TASK OBJECTIVE ->
Restate the entries below word for word, leaving nothing out.

INPUT RECORDS ->

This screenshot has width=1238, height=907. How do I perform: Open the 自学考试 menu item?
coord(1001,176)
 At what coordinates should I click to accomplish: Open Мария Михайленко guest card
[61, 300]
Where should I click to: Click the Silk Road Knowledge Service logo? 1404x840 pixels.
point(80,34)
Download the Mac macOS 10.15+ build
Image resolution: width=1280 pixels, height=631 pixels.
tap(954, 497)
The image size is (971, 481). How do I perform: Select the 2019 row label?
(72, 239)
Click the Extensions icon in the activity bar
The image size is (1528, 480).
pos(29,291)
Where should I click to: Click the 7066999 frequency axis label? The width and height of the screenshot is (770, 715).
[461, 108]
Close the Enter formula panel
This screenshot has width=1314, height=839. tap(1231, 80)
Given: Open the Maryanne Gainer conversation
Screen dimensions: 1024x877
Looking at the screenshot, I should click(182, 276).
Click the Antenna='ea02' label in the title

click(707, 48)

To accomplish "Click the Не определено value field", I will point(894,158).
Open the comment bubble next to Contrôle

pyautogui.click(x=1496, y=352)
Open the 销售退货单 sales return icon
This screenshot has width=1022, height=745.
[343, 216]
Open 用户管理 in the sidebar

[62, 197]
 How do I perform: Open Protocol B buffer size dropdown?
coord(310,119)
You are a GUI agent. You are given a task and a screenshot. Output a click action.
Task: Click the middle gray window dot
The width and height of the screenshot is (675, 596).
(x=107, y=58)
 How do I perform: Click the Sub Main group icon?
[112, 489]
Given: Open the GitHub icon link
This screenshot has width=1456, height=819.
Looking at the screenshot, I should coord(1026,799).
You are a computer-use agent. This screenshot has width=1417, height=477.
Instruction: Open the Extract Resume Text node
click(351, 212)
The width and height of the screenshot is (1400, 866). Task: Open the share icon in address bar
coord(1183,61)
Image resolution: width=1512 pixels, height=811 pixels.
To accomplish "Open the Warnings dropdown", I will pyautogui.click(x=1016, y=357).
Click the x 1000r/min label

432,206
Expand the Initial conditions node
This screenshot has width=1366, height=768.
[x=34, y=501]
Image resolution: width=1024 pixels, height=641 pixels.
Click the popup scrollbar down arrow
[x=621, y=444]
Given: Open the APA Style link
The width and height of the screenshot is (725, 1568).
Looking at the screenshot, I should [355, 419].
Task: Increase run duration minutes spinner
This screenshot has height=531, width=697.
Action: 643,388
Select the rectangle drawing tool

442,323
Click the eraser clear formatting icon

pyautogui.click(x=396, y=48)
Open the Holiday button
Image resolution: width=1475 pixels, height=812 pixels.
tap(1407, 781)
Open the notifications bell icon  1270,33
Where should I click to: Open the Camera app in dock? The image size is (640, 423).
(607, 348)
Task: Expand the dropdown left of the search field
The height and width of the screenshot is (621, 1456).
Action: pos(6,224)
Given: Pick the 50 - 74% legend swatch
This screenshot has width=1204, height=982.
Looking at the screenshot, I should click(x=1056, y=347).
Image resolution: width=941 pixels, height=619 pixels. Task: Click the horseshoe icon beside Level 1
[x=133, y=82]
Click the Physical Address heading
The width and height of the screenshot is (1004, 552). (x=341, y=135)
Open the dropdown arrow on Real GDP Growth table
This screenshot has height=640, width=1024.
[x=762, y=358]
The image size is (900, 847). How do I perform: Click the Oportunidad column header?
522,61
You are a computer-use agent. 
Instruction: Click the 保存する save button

SOLUTION TO THIS PROBLEM ->
This screenshot has width=1238, height=907. How do I perform: Open the 自学考试 menu item?
coord(1001,176)
 At what coordinates should I click to accomplish: Open Мария Михайленко guest card
[61, 300]
Where should I click to: Click the Silk Road Knowledge Service logo? 1404x840 pixels.
point(80,34)
Download the Mac macOS 10.15+ build
Image resolution: width=1280 pixels, height=631 pixels.
tap(954, 497)
The image size is (971, 481). How do I perform: Select the 2019 row label?
(72, 239)
Click the Extensions icon in the activity bar
The image size is (1528, 480).
pos(29,291)
Where should I click to: Click the 7066999 frequency axis label? The width and height of the screenshot is (770, 715).
[461, 108]
Close the Enter formula panel
This screenshot has width=1314, height=839. tap(1231, 80)
Given: Open the Maryanne Gainer conversation
Screen dimensions: 1024x877
Looking at the screenshot, I should click(182, 276).
Click the Antenna='ea02' label in the title

click(707, 48)

To accomplish "Click the Не определено value field", I will point(894,158).
Open the comment bubble next to Contrôle

pyautogui.click(x=1496, y=352)
Open the 销售退货单 sales return icon
This screenshot has width=1022, height=745.
[343, 216]
Open 用户管理 in the sidebar

[62, 197]
 How do I perform: Open Protocol B buffer size dropdown?
coord(310,119)
You are a GUI agent. You are given a task and a screenshot. Output a click action.
Task: Click the middle gray window dot
The width and height of the screenshot is (675, 596).
(x=107, y=58)
 How do I perform: Click the Sub Main group icon?
[112, 489]
Given: Open the GitHub icon link
This screenshot has width=1456, height=819.
Looking at the screenshot, I should coord(1026,799).
You are a computer-use agent. This screenshot has width=1417, height=477.
Instruction: Open the Extract Resume Text node
click(351, 212)
The width and height of the screenshot is (1400, 866). Task: Open the share icon in address bar
coord(1183,61)
Image resolution: width=1512 pixels, height=811 pixels.
To accomplish "Open the Warnings dropdown", I will pyautogui.click(x=1016, y=357).
Click the x 1000r/min label

432,206
Expand the Initial conditions node
This screenshot has width=1366, height=768.
[x=34, y=501]
Image resolution: width=1024 pixels, height=641 pixels.
Click the popup scrollbar down arrow
[x=621, y=444]
Given: Open the APA Style link
The width and height of the screenshot is (725, 1568).
Looking at the screenshot, I should [355, 419].
Task: Increase run duration minutes spinner
This screenshot has height=531, width=697.
Action: 643,388
Select the rectangle drawing tool

442,323
Click the eraser clear formatting icon

pyautogui.click(x=396, y=48)
Open the Holiday button
Image resolution: width=1475 pixels, height=812 pixels.
tap(1407, 781)
Open the notifications bell icon  1270,33
Where should I click to: Open the Camera app in dock? The image size is (640, 423).
(607, 348)
Task: Expand the dropdown left of the search field
The height and width of the screenshot is (621, 1456).
Action: pos(6,224)
Given: Pick the 50 - 74% legend swatch
This screenshot has width=1204, height=982.
Looking at the screenshot, I should click(x=1056, y=347).
Image resolution: width=941 pixels, height=619 pixels. Task: Click the horseshoe icon beside Level 1
[x=133, y=82]
Click the Physical Address heading
The width and height of the screenshot is (1004, 552). (x=341, y=135)
Open the dropdown arrow on Real GDP Growth table
This screenshot has height=640, width=1024.
[x=762, y=358]
The image size is (900, 847). How do I perform: Click the Oportunidad column header?
522,61
You are a computer-use agent. 
Instruction: Click the 保存する save button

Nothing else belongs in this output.